An air campaign based on joint inter-service military command - in which for example the KM expertise in identifying the Chain Home stations could be fully used - in which airfields were simultaneously attacked by Heinkels and the radar stations by stukas, all under heavy fighter escort, starting around July 20th, would have had a devasting impact on the British within days. Once the radar plots have dried up then Parks' air group can largely be caught on the ground at their most vulnerable - at the point of taxing for take off. The collateral damage would be cumulative - and effective air opposition over the Channel and the south coast eliminated before the end of July.

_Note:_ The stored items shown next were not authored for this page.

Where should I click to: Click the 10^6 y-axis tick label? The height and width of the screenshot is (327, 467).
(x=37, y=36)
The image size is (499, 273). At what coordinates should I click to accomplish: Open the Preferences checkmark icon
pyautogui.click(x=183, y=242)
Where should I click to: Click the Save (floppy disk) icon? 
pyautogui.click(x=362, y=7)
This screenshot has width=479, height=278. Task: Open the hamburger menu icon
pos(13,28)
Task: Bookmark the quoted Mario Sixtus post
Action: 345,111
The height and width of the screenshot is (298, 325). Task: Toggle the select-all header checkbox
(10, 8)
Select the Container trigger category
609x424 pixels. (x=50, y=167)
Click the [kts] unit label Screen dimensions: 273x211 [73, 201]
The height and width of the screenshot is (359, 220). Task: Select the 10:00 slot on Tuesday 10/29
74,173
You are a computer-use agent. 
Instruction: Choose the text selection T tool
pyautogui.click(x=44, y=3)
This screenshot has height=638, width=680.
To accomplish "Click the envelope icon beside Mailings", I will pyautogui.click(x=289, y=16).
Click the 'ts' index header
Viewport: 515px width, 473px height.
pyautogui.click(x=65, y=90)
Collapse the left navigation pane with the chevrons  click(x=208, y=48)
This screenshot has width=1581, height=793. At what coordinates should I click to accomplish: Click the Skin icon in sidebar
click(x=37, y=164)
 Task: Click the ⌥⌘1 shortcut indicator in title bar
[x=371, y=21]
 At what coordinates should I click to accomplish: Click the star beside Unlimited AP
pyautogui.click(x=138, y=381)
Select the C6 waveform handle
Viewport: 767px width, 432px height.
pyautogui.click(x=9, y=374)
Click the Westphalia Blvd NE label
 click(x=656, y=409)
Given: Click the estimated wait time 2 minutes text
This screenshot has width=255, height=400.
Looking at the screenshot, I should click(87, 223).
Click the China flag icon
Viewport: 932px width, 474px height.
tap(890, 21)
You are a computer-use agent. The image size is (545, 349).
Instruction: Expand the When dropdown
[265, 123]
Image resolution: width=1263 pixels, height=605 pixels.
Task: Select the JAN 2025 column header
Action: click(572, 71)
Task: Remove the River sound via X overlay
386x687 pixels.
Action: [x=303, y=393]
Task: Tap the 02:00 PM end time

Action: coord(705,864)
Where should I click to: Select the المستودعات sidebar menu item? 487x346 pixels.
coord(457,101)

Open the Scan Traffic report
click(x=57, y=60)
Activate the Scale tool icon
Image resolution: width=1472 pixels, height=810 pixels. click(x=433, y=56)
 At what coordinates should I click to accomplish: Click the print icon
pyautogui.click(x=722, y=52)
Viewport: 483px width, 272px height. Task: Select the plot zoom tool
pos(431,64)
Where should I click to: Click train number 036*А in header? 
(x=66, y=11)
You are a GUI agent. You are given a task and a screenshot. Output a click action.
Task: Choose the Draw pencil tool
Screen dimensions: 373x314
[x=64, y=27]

That is under a properly professional military command of the sort that the Allies deployed for D-Day.
Even if the German were smarter than they hitoricaly were (ie attacking radar network, airfields, ... rather than towns) I don't see how the RAF could be beaten to the point that she could no longer attacking a convoy of barges in the Channel. If LW manages to bomb out airfields in south England, then RAF will keep the remaining planes out of range of ennemy bombers, and strike when the convoy will be at sea.
Nevertheless, whatever the success or failure of LW, I don't know how the army could land several divisions without landing crafts, naval support, amphibious doctrine and adequate training. I neither know how could this troops could be supplied after the landing.
I am also inclined to think that gathering troops, barges, towing vessels, logistics, etc. (I don't even think about the makig of the battle plan) would take some time. I can't imagine that the German would be ready "before the end of July".

Regards,

Francis Marliere

User avatar
Dave Saxton
Supporter
Posts: 3093
Joined: Sat Nov 27, 2004 9:02 pm
Location: Rocky Mountains USA

Re: 3 German battleships in May 1941.

Post by Dave Saxton » Thu Jun 28, 2012 4:24 pm

The Germans were certainly smart enough to make the crossing under cover of darkness. Some small losses will likely occur but I can't think of a way that the RN or the RAF in 1940 could have stopped them from crossing during the night hours, and once it's done-it's done. The simple historical fact was that Hitler didn't want to do it and the GAF not gaining air superoirity just made it easier to walk away from it.
Entering a night sea battle is an awesome business.The enveloping darkness, hiding the enemy's.. seems a living thing, malignant and oppressive.Swishing water at the bow and stern mark an inexorable advance toward an unknown destiny.